Genome Architects (GA) explore precast concrete systems as a way of engaging buildability in their own terms.
21 November, 2018
How can small architecture practices engage with current issues of buildable design and productivity, or amass a portfolio of labour efficient buildings, when smaller projects typically have little opportunity to necessitate these processes?
Wu Yen Yen, Principal Architect at four-person firm Genome Architects (GA), has been contemplating how small firms like hers can engage with larger construction trends and concerns.
“How can we develop expertise in labour and efficient buildable architecture, and contribute on a bigger playing field? How can we think big and stay relevant in an area that typically only applies to and is required of larger jobs?” she asks. “Does working on smaller, private projects mean that smaller firms cannot engage with larger concerns about construction resources in Singapore today?”
Wu has used the opportunity of several small projects to experiment with building productivity through the use of prefabricated components, as well as the application of Green Mark principles. “We started using small projects to think about and define our own design productivity targets, modular construction and Green Mark design,” she elaborates.
She adds, “Increasingly, a small studio cannot ignore these to stay relevant to global concerns about construction resources and to engage with a larger national push towards productivity and labour efficiency. These need to be made part of small firm design considerations too. We’ve been looking for ways to avoid sitting out that discussion. I take these upon myself – and I’m up front about it with my clients.”
“You always need to look for the appropriate technology for each design,” says Wu, and in the case of GA’s installation of niches at the Kwong Wai Siew Peck San Theng columbarium in Bishan, coloured precast concrete panels were a suitable choice.
“This was my epiphany with precast!” says Wu. GA developed a system of dowel-and-bracket joined precast shelving that was prefabricated in Johor Bahru and delivered to site ‘flat packed’.
“Due to the nature of the site and its ongoing use by visitors, we needed to work fast and off-site,” explains Wu. The precast concrete shelves were speedily installed and hand polished to bring out the textured chips that make concrete terrazzo.
“There are several concrete precast companies in Malaysia,” says Wu. “In Singapore, HDB of course builds with prefabrication on a massive scale, but smaller contractors can’t do it for small projects here. And many small architecture firms’ projects may not have the economy of scale to explore working with prefab at all.”
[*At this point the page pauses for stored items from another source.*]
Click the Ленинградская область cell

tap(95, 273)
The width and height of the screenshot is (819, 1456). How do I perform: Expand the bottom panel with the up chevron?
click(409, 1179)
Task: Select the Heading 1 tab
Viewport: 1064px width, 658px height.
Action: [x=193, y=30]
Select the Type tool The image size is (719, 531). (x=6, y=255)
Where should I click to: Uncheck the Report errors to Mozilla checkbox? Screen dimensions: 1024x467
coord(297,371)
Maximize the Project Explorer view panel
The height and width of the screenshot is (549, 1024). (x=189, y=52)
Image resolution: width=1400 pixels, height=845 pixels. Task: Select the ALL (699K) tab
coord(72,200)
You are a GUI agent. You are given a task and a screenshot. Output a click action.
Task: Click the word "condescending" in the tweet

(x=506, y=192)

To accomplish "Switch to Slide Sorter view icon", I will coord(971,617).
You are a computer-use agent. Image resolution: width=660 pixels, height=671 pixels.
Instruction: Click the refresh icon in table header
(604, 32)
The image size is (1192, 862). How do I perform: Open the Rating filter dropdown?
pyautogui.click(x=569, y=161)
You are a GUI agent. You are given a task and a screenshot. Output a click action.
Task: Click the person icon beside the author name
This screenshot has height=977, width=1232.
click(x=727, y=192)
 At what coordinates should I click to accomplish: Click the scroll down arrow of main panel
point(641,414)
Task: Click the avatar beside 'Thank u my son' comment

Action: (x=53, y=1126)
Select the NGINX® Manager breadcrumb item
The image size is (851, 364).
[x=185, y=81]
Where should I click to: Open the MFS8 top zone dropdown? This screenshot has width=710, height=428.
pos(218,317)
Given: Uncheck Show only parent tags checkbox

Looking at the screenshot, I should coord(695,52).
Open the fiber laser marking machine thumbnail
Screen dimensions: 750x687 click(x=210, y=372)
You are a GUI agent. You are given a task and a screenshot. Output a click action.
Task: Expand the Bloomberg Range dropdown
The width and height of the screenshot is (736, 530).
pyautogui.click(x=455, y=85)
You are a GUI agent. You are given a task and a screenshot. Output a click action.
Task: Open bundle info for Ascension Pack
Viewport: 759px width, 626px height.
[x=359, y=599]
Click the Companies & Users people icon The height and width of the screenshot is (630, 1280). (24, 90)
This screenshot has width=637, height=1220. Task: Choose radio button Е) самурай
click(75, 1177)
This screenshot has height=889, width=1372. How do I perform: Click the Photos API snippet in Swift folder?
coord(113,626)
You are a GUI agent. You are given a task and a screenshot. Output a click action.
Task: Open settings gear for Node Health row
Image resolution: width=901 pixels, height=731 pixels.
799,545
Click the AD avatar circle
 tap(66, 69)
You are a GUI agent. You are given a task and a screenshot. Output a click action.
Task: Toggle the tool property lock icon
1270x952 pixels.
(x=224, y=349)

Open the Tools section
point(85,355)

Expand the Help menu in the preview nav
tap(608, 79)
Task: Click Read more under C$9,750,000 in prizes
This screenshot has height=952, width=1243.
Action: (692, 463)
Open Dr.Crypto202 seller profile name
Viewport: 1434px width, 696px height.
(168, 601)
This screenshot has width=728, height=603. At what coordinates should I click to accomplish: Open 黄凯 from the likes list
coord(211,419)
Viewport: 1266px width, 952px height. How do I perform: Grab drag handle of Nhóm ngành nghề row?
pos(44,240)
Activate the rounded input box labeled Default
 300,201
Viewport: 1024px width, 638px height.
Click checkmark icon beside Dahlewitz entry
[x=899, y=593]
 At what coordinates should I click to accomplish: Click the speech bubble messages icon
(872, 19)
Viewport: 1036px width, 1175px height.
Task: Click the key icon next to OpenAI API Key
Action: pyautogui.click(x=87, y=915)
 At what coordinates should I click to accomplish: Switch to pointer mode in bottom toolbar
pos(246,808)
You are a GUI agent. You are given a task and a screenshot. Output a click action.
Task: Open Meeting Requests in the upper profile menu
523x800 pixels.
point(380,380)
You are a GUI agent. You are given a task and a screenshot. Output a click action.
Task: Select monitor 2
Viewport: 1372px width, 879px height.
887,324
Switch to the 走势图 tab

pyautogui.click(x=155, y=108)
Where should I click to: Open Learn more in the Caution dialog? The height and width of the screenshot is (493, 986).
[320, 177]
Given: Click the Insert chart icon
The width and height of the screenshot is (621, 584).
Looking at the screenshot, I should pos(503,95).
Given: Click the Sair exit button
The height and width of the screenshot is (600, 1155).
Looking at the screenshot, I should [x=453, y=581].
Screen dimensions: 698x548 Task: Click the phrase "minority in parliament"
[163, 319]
The refurbishment of three restroom blocks on Sentosa was another ideal opportunity for Wu to experiment with prefab concrete components. Seeing that there will be many repeated restroom cubicles for the services needed, GA developed prefabricated concrete wall modules with a single fixed-size that can cater to different situations: toilets, urinals and showers.
“We designed a customised mould, with a trench cast in for the pipes. One advantage of this system is that if there are any leaks in future, you’ll know where to look. It was also really easy to construct and install due to its repetitive nature.”
And with no tiles applied, these concrete wall panels do not need further work except a waterproofing, coloured epoxy coating. Also, maintenance will be easy. “If there is need to re-do services, just re-coat the epoxy coating afterwards,” says Wu.
GA treated the painted epoxy coating as a finish, playing with graphic symbols such as beach-towel stripes, thrones (for female toilets) and fire hydrants (for male toilets). Terrazzo sinks were cast on site.
GA is now applying precast concrete construction to a semi-detached house in a continuation of Wu’s self-directed efforts to demonstrate construction productivity and best practices.
“Our voluntary effort to work with precast and prefab, is way of opting into a larger conversation about buildability, productivity and ultimately, architectural design. Small firms can think big too. The size of a practice should not limit the contribution it can bring to the table.”